Download or read book American Childhoods written by Joseph E. Illick and published by University of Pennsylvania Press. This book was released on 2013-09-04 with total page 231 pages. Available in PDF, EPUB and Kindle. Book excerpt: Selected by Choice magazine as an Outstanding Academic Title The experiences of children in America have long been a source of scholarly fascination and general interest. In American Childhoods, Joseph Illick brings together his own extensive research and a synthesis of literature from a range of disciplines to present the first comprehensive cross-cultural history of childhood in America. Beginning with American Indians, European settlers, and African slaves and their differing perceptions of how children should be raised, American Childhoods moves to the nineteenth century and the rise of industrialization to introduce the offspring of the emerging urban middle and working classes. Illick reveals that while rural and working-class children continued to toil from an early age, as they had in the colonial period, childhood among the urban middle class became recognized as a distinct phase of life, with a continuing emphasis on gender differences. Illick then discusses how the public school system was created in the nineteenth century to assimilate immigrants and discipline all children, and observes its major role in age-grouping children as well as drawing working-class youngsters from factories to classrooms. At the same time, such social problems as juvenile delinquency were confronted by private charities and, ultimately, by the state. Concluding his sweeping study, the author presents the progeny of suburban, inner-city, and rural Americans in the twentieth century, highlighting the growing disparity of opportunities available to children of decaying cities and the booming suburbs. Consistently making connections between economics, psychology, commerce, sociology, and anthropology, American Childhoods is rich with insight into the elusive world of children. Grounded firmly in social and cultural history and written in lucid, accessible prose, the book demonstrates how children's experiences have varied dramatically through time and across space, and how the idea of childhood has meant vastly different things to different groups in American society.
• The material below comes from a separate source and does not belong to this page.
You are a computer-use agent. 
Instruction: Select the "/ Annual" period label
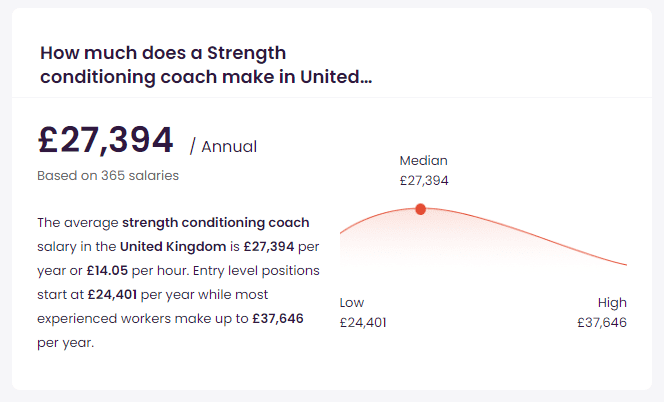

The Global Intercultural Communication Reader

The Global Intercultural Communication Reader
Author :
Publisher : Routledge
Total Pages : 601
Release :
ISBN-10 : 9781135048716
ISBN-13 : 1135048711
Rating : 4/5 (16 Downloads)

Book Synopsis The Global Intercultural Communication Reader by : Molefi Kete Asante

Download or read book The Global Intercultural Communication Reader written by Molefi Kete Asante and published by Routledge. This book was released on 2013-06-26 with total page 601 pages. Available in PDF, EPUB and Kindle. Book excerpt: The Global Intercultural Communication Reader is the first anthology to take a distinctly non-Eurocentric approach to the study of culture and communication. In this expanded second edition, editors Molefi Kete Asante, Yoshitaka Miike, and Jing Yin bring together thirty-two essential readings for students of cross-cultural, intercultural, and international communication. This stand-out collection aims to broaden and deepen the scope of the field by placing an emphasis on diversity, including work from authors across the globe examining the processes and politics of intercultural communication from critical, historical, and indigenous perspectives. The collection covers a wide range of topics: the emergence and evolution of the field; issues and challenges in cross-cultural and intercultural inquiry; cultural wisdom and communication practices in context; identity and intercultural competence in a multicultural society; the effects of globalization; and ethical considerations. Many readings first appeared outside the mainstream Western academy and offer diverse theoretical lenses on culture and communication practices in the world community. Organized into five themed sections for easy classroom use, The Global Intercultural Communication Reader includes a detailed bibliography that will be a crucial resource for today's students of intercultural communication.